De retour aux États-Unis, une jeune femme de 20 ans à qui j'ai envoyé un message est plus ferme quant à ses opinions. Se décrivant comme une féministe intersectionnelle, elle explique : « Mon féminisme condamne ce qu'ils ont fait et je ne veux évidemment pas que cela arrive à d'autres femmes – ou à quiconque, d'ailleurs. Je suis horrifiée par ces actes, mais je suis intéressée par les raisons qui les ont motivés. Certains meurtriers sont physiquement attirants, je l'accorde. Mais je m'intéresse plus à leur psychologie. »

Qu'en est-il des images auxquelles elle s'expose en permanence ?
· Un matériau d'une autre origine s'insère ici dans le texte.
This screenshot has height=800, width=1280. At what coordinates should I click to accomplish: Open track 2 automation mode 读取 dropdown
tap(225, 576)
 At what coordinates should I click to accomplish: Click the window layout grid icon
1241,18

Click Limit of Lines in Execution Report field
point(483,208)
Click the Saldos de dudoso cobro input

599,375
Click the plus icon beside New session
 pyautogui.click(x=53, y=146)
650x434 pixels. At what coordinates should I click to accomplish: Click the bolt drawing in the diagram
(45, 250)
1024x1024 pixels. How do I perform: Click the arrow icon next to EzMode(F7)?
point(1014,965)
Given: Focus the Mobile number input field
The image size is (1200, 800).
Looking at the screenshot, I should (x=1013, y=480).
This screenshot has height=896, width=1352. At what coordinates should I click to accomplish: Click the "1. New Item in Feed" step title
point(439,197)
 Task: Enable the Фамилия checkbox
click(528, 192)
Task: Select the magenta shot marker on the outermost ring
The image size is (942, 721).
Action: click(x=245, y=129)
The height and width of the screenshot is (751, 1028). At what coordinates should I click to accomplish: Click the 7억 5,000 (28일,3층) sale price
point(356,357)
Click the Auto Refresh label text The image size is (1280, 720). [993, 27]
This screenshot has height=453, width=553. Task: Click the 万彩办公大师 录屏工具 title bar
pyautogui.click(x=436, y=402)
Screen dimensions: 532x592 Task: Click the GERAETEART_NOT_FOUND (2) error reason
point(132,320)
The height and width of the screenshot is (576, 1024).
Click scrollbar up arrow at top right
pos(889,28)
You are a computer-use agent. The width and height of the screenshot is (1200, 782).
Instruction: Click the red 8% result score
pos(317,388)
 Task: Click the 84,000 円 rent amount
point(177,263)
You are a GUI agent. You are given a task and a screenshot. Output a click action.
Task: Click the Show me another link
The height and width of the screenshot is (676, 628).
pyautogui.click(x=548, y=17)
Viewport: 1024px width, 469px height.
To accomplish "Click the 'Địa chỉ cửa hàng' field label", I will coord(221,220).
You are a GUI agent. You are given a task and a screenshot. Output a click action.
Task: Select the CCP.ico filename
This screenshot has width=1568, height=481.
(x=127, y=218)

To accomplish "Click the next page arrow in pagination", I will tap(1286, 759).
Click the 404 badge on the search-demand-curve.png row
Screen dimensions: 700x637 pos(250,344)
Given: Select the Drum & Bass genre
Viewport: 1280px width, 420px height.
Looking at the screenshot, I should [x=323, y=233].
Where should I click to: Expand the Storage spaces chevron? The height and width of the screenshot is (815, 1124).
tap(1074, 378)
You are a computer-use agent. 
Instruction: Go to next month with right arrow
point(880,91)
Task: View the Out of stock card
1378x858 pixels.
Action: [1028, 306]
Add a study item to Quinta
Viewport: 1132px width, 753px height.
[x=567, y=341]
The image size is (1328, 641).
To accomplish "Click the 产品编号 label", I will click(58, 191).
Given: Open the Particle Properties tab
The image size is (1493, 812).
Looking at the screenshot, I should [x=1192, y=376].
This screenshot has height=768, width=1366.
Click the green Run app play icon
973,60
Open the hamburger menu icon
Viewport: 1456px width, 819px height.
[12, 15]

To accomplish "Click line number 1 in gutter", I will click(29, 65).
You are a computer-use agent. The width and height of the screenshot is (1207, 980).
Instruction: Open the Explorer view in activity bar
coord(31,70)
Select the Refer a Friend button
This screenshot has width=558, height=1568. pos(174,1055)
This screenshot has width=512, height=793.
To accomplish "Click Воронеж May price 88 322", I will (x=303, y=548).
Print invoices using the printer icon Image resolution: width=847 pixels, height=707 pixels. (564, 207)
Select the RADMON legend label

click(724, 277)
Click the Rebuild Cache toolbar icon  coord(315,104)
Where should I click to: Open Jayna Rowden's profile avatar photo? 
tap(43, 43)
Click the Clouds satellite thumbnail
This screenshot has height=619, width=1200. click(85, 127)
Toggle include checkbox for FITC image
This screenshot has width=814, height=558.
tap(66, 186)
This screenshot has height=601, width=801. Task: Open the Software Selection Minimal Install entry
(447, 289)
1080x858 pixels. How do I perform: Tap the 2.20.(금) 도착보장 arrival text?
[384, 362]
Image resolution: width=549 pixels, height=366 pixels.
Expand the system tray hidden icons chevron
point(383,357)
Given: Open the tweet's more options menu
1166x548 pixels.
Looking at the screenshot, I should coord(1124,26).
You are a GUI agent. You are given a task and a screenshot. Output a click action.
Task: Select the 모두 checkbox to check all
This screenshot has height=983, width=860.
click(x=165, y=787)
« Je trouve que ça désensibilise les gens. Les images gores sont de plus en plus faciles à regarder. »

§

Malgré ces nombreuses réponses, je n'arrive toujours pas à comprendre que quelqu'un puisse être attiré par un tueur en série et s'en vanter en public. Je peux comprendre que l'on puisse s'intéresser à la psychologie d'un tueur. Mais chercher activement à sortir avec quelqu'un qui aime tuer des femmes me semblera toujours quelque peu étrange.

Ceci dit, peut-être que je ne suis pas censé le comprendre. Peut-être que ce truc de fans de tueurs/adolescentes qui se revendiquent féministes n'est tout simplement pas fait pour moi.